Tensor problem

1. Nov 5, 2007

ponjavic

I hope no one minds but I'm gonna keep all my questions and solutions here and then write it down for the report =)

1. The problem statement, all variables and given/known data
1 Prove the following identities using index notation:
a) For vectors, u, v, w,
(u cross v) dot w = u dot (v cross w) XsolvedX

b)
For two second order tensors, show that trace(AB) = trace(BA) using index notation

c)
For two second order tensors, show that trace(AB) = trace(BA) using index notation
(AB)^t = B^t A^t

2 Consider a tensor V and a vector w related as follows
V_kj = e_ijk*w_i

a) Write out V as a 3 x 3 matrix

b) Show, using index notation, that V is a skew symmetric tensor (V = -V^t)

c) Show, using index notation or otherwise, that for any vector, v,
Vv = w x v

d) Show, using index notation, that the vector w is written in terms of V by,
w_i = 1/2 * e_ijk * V_kj

The vector w is known as the vector dual of the skew symmetric tensor V

Note: For part (d) you may make use of one or the both identities:
e_ijk * e_ipq = delta_jp * delta_kq - delta_kp * delta_jq
e_ijk * e_jkr = e_ijk * e_rjk = 2delta_ir

2. Relevant equations
a)
(u dot v) = uivj
(u cross v) = eijkujvk
(eijk is the permutation tensor)

b)
trace(A) = Aii

3. The attempt at a solution
(u cross v) dot w= eijkujvk * wi =
eijkwiujvk =
ejkiuivjwk =
(as eijk = ejki) number of permutations are even:
eijkvjwk * ui=
u dot (v cross w)

solved

b)
trace(AB) = trace(ABij) = trace(AikBkj) = AikBki = BkiAik = trace(BkiAjk) =
trace(BAij) = trace(BA)

c)
A=Aik, A^t = Aki
B=Bkj, B^t = Bjk
(AB)^t = (AikBkj)^t .. not quite sure how the transpose operation would work on a multiplication

2
a)
V_kj =
w1, w1, w1
w2, w2, w2
w3, w3, w3

No idea what to do with e_ijk...

b)
For A to be skew symmetric, A^t = -A

V_kj^t = ... Do not know how to transpose e_ijk * w_i
possibly: e_ikj * w_k
Then permutation k <-> j:
-e_ijk * w_k = -V_kj

Is this allowed?

Last edited: Nov 5, 2007
2. Nov 5, 2007

Meir Achuz

a) your cyclic permuttation of ijk is correct because e_ijk is invarinat ulnder cyclic permutation.

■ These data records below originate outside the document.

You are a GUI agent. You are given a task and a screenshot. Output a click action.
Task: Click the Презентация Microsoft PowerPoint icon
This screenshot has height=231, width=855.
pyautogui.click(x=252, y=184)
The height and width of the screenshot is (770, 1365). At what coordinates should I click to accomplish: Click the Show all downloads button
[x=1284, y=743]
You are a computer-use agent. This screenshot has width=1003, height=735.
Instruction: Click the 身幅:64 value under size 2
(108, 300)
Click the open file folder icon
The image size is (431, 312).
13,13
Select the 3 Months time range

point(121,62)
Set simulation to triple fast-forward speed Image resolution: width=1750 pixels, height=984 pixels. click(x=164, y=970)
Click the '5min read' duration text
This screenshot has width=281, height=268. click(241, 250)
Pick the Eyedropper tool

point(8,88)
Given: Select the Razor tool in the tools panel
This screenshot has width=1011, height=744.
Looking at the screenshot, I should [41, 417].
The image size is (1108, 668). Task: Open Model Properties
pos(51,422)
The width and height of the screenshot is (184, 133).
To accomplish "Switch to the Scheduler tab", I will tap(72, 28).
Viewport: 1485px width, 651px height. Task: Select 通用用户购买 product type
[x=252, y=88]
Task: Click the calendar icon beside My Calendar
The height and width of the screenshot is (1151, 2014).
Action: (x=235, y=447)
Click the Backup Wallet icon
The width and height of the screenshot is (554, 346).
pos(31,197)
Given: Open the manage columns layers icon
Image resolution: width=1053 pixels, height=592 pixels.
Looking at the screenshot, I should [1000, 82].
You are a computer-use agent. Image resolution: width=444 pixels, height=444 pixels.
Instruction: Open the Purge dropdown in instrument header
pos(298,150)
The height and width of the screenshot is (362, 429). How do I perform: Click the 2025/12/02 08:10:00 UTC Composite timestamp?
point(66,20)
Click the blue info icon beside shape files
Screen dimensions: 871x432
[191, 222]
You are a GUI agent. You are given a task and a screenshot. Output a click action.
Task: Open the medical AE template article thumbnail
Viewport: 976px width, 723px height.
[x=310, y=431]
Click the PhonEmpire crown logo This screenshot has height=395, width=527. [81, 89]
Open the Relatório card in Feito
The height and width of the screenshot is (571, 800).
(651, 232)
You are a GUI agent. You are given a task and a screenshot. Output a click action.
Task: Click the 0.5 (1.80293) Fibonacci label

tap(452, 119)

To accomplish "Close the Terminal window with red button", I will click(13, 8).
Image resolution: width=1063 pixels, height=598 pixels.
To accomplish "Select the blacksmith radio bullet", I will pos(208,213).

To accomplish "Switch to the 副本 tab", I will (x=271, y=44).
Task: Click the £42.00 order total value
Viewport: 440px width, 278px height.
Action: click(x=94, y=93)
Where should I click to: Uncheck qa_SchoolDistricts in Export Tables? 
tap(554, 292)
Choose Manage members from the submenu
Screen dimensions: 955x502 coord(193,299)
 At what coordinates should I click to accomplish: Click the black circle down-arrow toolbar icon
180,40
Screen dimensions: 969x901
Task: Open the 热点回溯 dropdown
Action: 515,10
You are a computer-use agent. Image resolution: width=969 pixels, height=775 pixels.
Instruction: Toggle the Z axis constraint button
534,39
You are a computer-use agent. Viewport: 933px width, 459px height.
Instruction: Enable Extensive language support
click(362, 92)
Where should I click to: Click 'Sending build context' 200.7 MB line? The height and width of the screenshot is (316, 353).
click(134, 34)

b) recall (AB)_ij=AikBkj. Now the trace sets i=j and sums.

3. Nov 5, 2007

ponjavic

edit: check first post

Last edited: Nov 5, 2007
4. Nov 7, 2007

ponjavic

Comon people I'm really struggling with this, no one done tensors?

5. Nov 7, 2007

cristo

Staff Emeritus
Sorry, I forgot that we were at your beck and call

6. Nov 7, 2007

ponjavic

Helpful, I hope you can do tensors and aren't just wasting my time

7. Nov 7, 2007

cristo

Staff Emeritus
For (c) you know how to write a product, you know how to write a transpose, and so you should be able to write the transpose of that product.

The parts you've answered from 2 look correct.